• Aim of the exercise: Reproduce the following records verbatim, line for line, with no changes.

———

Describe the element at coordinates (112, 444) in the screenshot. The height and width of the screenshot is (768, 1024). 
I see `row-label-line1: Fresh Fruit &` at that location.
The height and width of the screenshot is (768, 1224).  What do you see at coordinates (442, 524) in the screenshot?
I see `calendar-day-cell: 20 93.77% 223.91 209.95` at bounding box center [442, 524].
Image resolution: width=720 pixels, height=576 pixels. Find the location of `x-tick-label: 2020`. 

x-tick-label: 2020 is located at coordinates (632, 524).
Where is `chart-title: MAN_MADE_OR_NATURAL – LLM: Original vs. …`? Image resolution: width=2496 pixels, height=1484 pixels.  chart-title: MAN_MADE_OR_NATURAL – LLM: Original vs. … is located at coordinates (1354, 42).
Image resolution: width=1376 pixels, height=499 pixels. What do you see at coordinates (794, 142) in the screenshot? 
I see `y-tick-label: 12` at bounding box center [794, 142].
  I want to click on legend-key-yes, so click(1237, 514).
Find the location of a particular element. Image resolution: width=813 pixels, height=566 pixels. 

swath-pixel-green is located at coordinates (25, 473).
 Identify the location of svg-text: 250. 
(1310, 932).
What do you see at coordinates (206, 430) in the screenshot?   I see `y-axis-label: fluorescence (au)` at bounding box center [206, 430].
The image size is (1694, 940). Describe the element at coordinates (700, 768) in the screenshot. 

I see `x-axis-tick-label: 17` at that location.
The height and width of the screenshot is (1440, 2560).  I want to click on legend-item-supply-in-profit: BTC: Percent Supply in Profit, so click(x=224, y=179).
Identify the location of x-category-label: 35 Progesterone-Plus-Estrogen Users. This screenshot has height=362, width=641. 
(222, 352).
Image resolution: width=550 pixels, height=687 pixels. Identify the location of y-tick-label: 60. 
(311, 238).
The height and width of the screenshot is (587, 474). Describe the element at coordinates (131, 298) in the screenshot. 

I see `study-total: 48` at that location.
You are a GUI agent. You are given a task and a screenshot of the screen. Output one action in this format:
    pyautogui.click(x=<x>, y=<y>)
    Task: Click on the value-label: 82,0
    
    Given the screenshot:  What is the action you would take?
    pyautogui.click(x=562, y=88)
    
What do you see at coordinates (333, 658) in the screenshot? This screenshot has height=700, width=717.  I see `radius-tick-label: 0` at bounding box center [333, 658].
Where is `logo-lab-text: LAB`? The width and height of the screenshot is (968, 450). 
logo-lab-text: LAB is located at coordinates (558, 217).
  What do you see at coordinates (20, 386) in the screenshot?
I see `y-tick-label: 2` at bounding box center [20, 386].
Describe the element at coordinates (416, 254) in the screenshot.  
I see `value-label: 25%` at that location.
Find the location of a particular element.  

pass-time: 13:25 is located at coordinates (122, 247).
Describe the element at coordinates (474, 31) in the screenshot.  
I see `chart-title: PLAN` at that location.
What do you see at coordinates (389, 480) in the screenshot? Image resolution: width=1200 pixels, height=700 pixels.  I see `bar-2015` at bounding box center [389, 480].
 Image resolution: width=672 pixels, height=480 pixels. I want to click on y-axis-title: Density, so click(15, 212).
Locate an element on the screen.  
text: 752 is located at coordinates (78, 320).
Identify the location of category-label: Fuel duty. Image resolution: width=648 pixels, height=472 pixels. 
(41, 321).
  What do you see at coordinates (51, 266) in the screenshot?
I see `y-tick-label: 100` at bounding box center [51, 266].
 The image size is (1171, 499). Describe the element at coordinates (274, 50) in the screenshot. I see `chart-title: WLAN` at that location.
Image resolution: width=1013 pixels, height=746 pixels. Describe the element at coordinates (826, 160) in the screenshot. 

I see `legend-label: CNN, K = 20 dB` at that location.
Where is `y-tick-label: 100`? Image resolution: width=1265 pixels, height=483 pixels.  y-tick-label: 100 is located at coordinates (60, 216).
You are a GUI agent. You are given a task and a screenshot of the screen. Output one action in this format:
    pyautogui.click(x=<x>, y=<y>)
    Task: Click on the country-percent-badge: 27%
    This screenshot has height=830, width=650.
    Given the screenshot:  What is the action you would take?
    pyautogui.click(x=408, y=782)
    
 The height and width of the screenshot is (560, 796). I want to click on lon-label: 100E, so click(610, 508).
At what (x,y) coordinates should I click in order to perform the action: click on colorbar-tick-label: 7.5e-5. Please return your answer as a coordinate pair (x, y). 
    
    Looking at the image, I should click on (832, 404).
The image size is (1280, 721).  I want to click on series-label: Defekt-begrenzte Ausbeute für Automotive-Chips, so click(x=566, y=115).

———

• Result of the task:
Describe the element at coordinates (112, 444) in the screenshot. The height and width of the screenshot is (768, 1024). 
I see `row-label-line1: Fresh Fruit &` at that location.
The height and width of the screenshot is (768, 1224).  What do you see at coordinates (442, 524) in the screenshot?
I see `calendar-day-cell: 20 93.77% 223.91 209.95` at bounding box center [442, 524].
Image resolution: width=720 pixels, height=576 pixels. Find the location of `x-tick-label: 2020`. 

x-tick-label: 2020 is located at coordinates (632, 524).
Where is `chart-title: MAN_MADE_OR_NATURAL – LLM: Original vs. …`? Image resolution: width=2496 pixels, height=1484 pixels.  chart-title: MAN_MADE_OR_NATURAL – LLM: Original vs. … is located at coordinates (1354, 42).
Image resolution: width=1376 pixels, height=499 pixels. What do you see at coordinates (794, 142) in the screenshot? 
I see `y-tick-label: 12` at bounding box center [794, 142].
  I want to click on legend-key-yes, so click(1237, 514).
Find the location of a particular element. Image resolution: width=813 pixels, height=566 pixels. 

swath-pixel-green is located at coordinates (25, 473).
 Identify the location of svg-text: 250. 
(1310, 932).
What do you see at coordinates (206, 430) in the screenshot?   I see `y-axis-label: fluorescence (au)` at bounding box center [206, 430].
The image size is (1694, 940). Describe the element at coordinates (700, 768) in the screenshot. 

I see `x-axis-tick-label: 17` at that location.
The height and width of the screenshot is (1440, 2560).  I want to click on legend-item-supply-in-profit: BTC: Percent Supply in Profit, so click(x=224, y=179).
Identify the location of x-category-label: 35 Progesterone-Plus-Estrogen Users. This screenshot has height=362, width=641. 
(222, 352).
Image resolution: width=550 pixels, height=687 pixels. Identify the location of y-tick-label: 60. 
(311, 238).
The height and width of the screenshot is (587, 474). Describe the element at coordinates (131, 298) in the screenshot. 

I see `study-total: 48` at that location.
You are a GUI agent. You are given a task and a screenshot of the screen. Output one action in this format:
    pyautogui.click(x=<x>, y=<y>)
    Task: Click on the value-label: 82,0
    
    Given the screenshot:  What is the action you would take?
    pyautogui.click(x=562, y=88)
    
What do you see at coordinates (333, 658) in the screenshot? This screenshot has height=700, width=717.  I see `radius-tick-label: 0` at bounding box center [333, 658].
Where is `logo-lab-text: LAB`? The width and height of the screenshot is (968, 450). 
logo-lab-text: LAB is located at coordinates (558, 217).
  What do you see at coordinates (20, 386) in the screenshot?
I see `y-tick-label: 2` at bounding box center [20, 386].
Describe the element at coordinates (416, 254) in the screenshot.  
I see `value-label: 25%` at that location.
Find the location of a particular element.  

pass-time: 13:25 is located at coordinates (122, 247).
Describe the element at coordinates (474, 31) in the screenshot.  
I see `chart-title: PLAN` at that location.
What do you see at coordinates (389, 480) in the screenshot? Image resolution: width=1200 pixels, height=700 pixels.  I see `bar-2015` at bounding box center [389, 480].
 Image resolution: width=672 pixels, height=480 pixels. I want to click on y-axis-title: Density, so click(15, 212).
Locate an element on the screen.  
text: 752 is located at coordinates (78, 320).
Identify the location of category-label: Fuel duty. Image resolution: width=648 pixels, height=472 pixels. 
(41, 321).
  What do you see at coordinates (51, 266) in the screenshot?
I see `y-tick-label: 100` at bounding box center [51, 266].
 The image size is (1171, 499). Describe the element at coordinates (274, 50) in the screenshot. I see `chart-title: WLAN` at that location.
Image resolution: width=1013 pixels, height=746 pixels. Describe the element at coordinates (826, 160) in the screenshot. 

I see `legend-label: CNN, K = 20 dB` at that location.
Where is `y-tick-label: 100`? Image resolution: width=1265 pixels, height=483 pixels.  y-tick-label: 100 is located at coordinates (60, 216).
You are a GUI agent. You are given a task and a screenshot of the screen. Output one action in this format:
    pyautogui.click(x=<x>, y=<y>)
    Task: Click on the country-percent-badge: 27%
    This screenshot has height=830, width=650.
    Given the screenshot:  What is the action you would take?
    pyautogui.click(x=408, y=782)
    
 The height and width of the screenshot is (560, 796). I want to click on lon-label: 100E, so click(610, 508).
At what (x,y) coordinates should I click in order to perform the action: click on colorbar-tick-label: 7.5e-5. Please return your answer as a coordinate pair (x, y). 
    
    Looking at the image, I should click on (832, 404).
The image size is (1280, 721).  I want to click on series-label: Defekt-begrenzte Ausbeute für Automotive-Chips, so click(x=566, y=115).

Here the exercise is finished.